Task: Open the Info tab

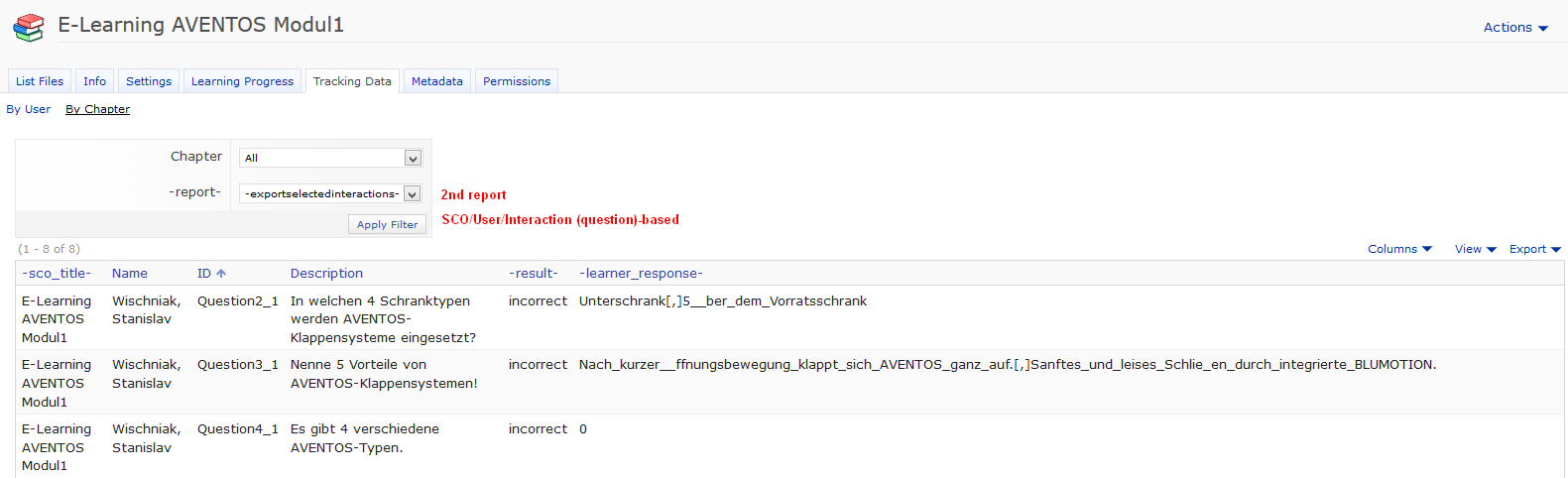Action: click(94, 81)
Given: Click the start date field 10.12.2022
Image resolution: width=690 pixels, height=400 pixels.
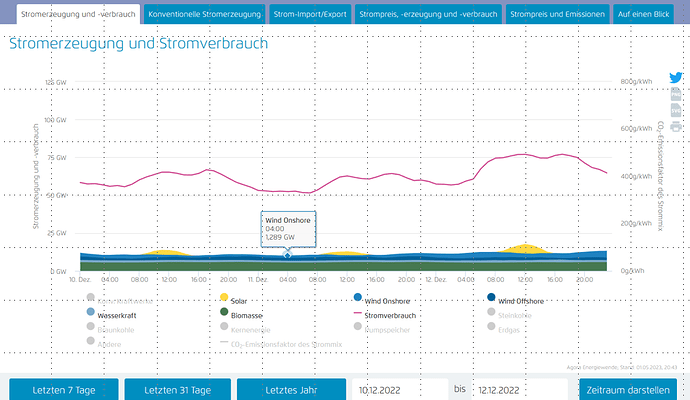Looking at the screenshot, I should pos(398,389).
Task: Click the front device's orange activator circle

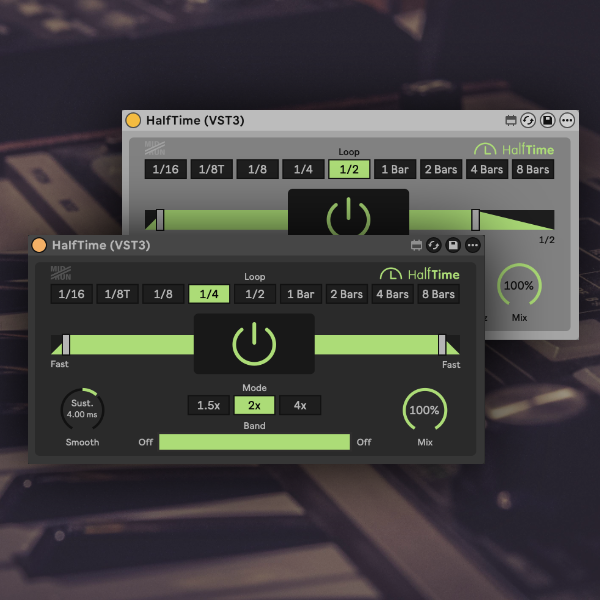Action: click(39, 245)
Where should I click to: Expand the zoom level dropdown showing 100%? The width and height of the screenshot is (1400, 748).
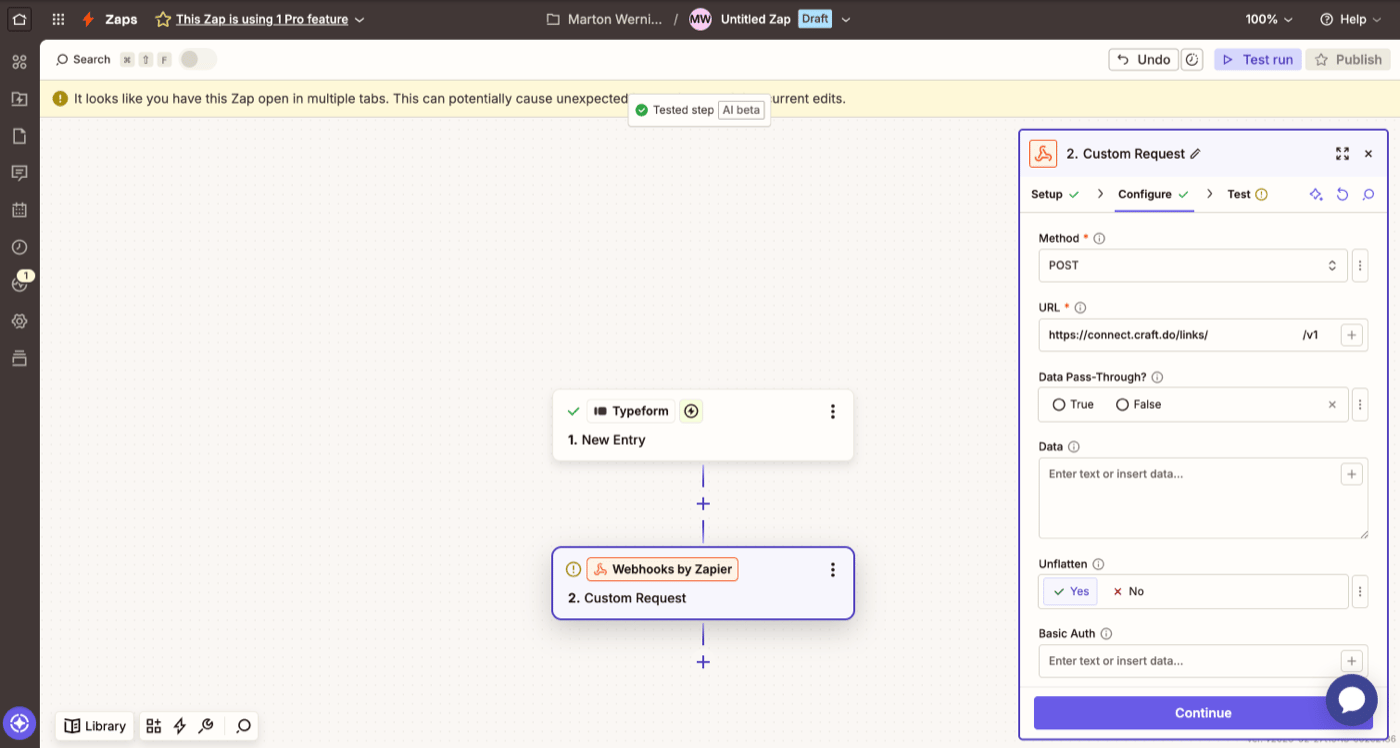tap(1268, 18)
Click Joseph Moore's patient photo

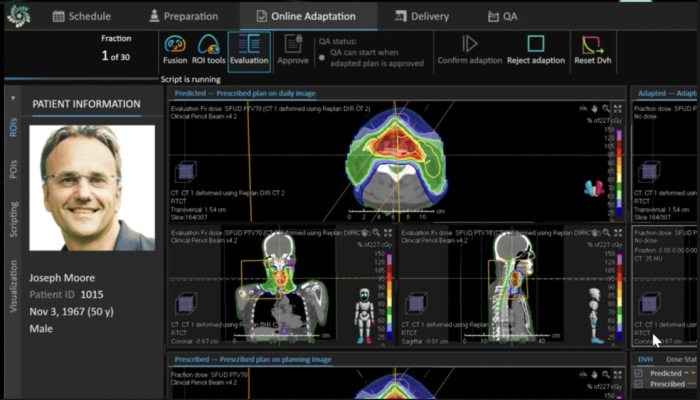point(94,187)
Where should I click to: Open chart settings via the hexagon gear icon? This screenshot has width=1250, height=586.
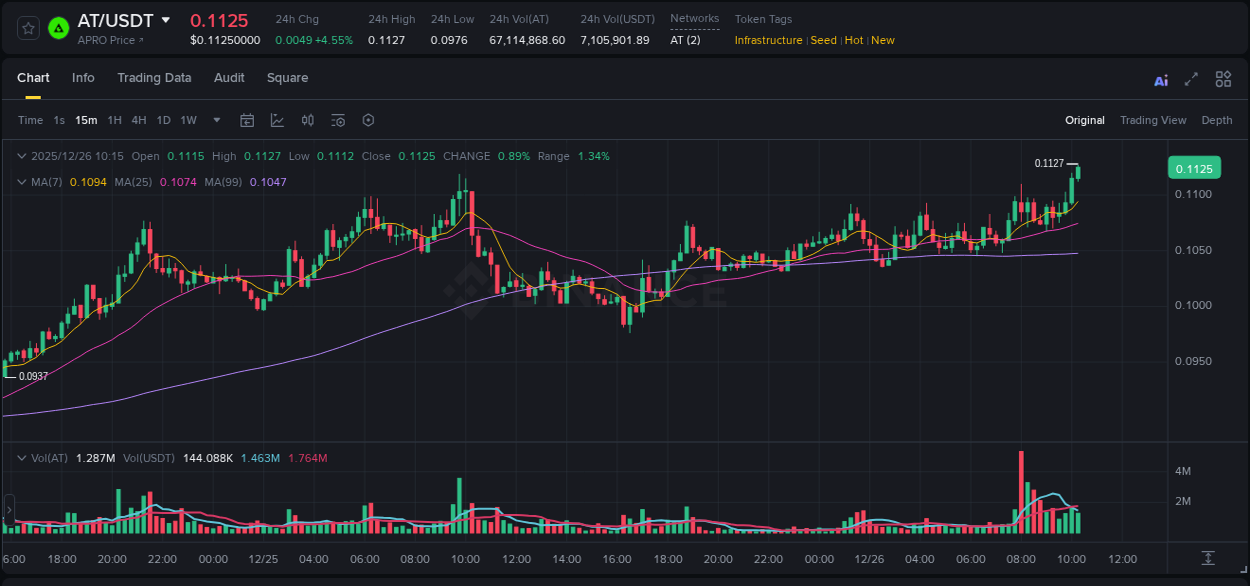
---
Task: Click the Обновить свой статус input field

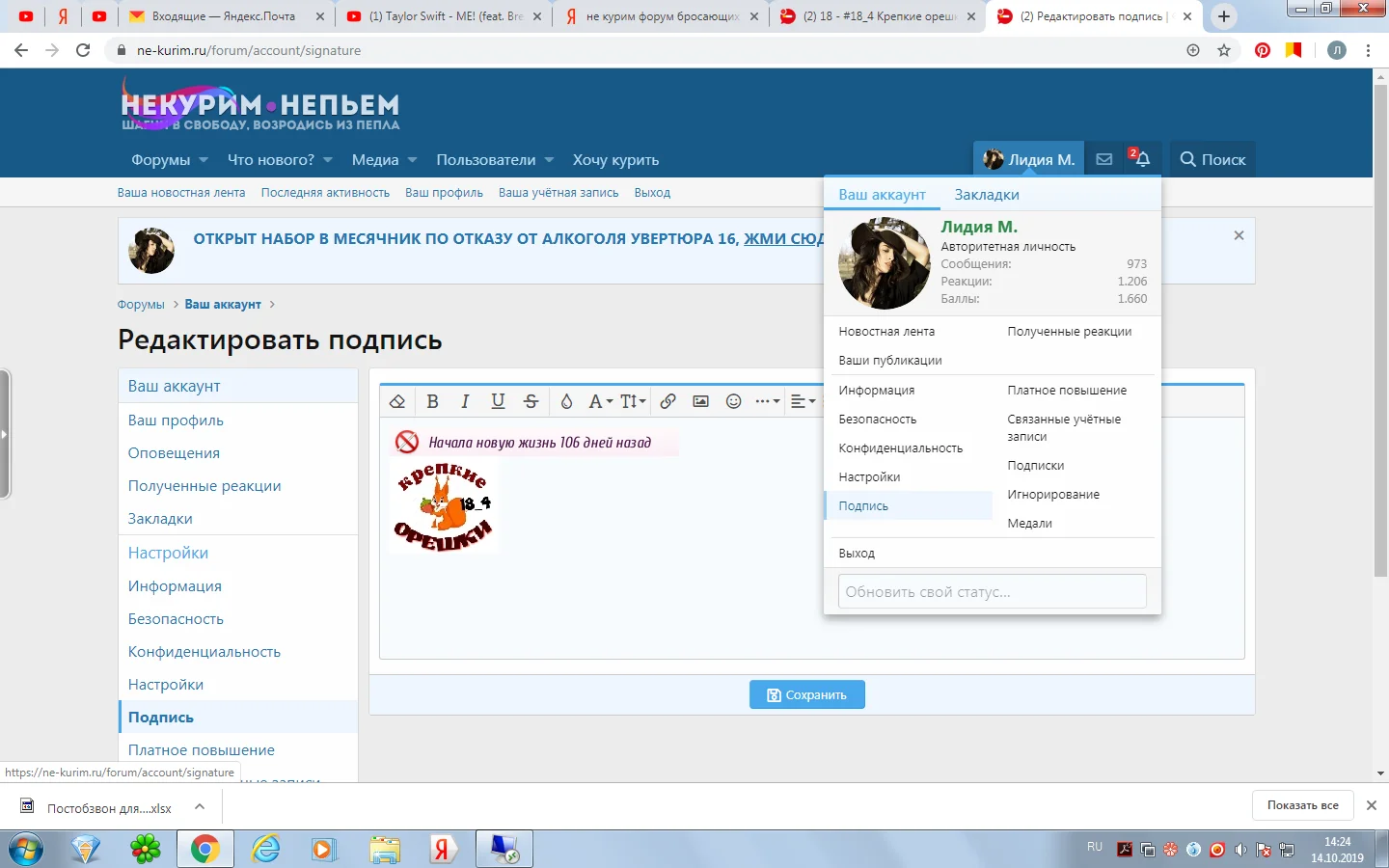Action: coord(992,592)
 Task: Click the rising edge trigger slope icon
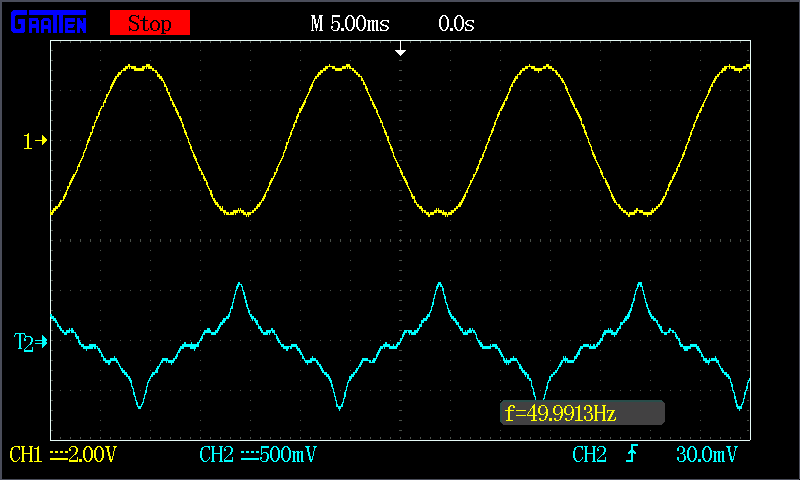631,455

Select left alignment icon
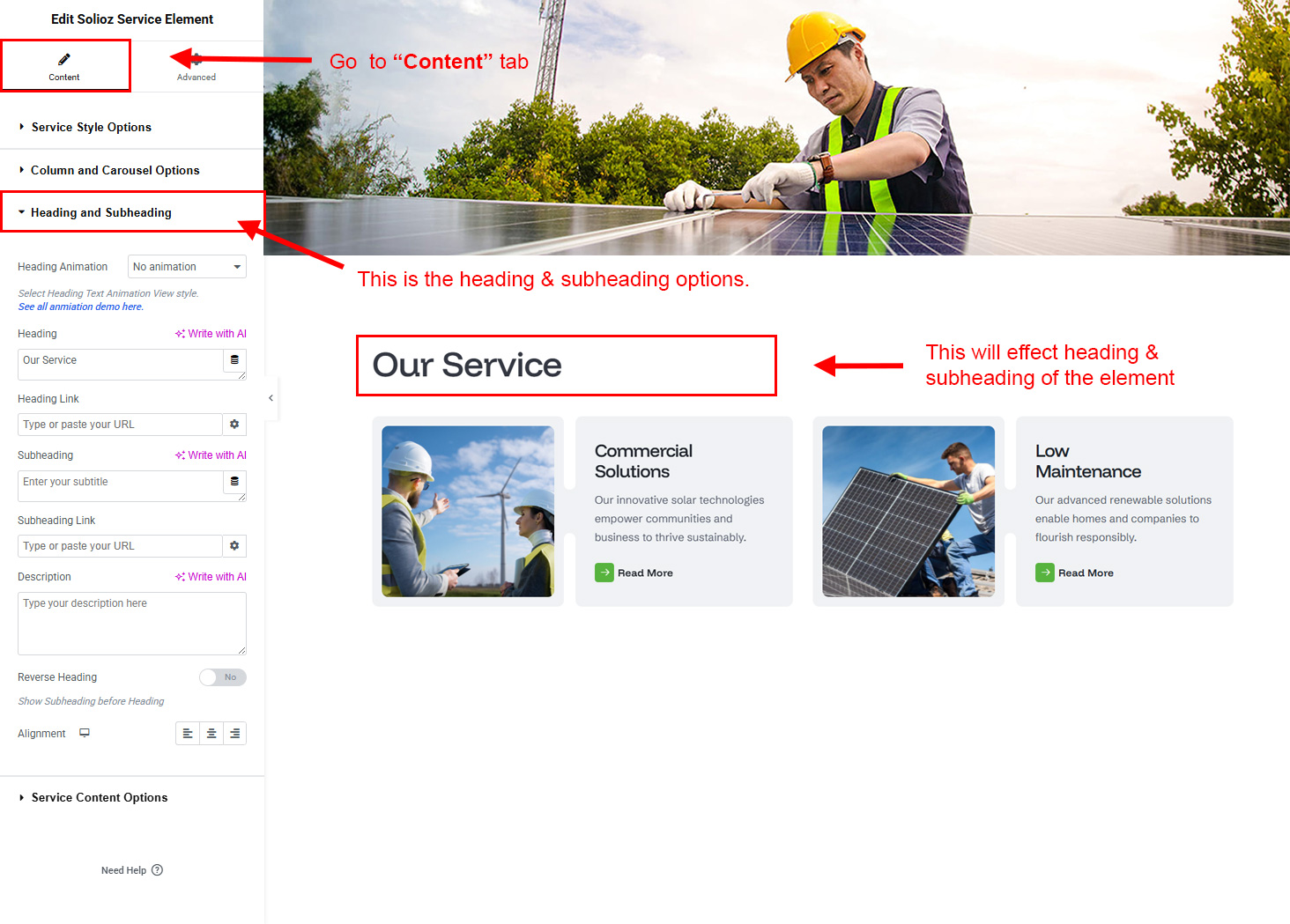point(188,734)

• _DIRECTIONS_
Those lines of the records above that run from the one containing "Where should I click to: Expand" through the one containing "Where should I click to: Open" should be returned exactly, with no pictures among them.

• _WRITTEN RESPONSE_
Where should I click to: Expand the zoom level dropdown showing 100%? The width and height of the screenshot is (1400, 748).
tap(1268, 18)
Click Joseph Moore's patient photo

point(94,187)
Where should I click to: Open chart settings via the hexagon gear icon? This screenshot has width=1250, height=586.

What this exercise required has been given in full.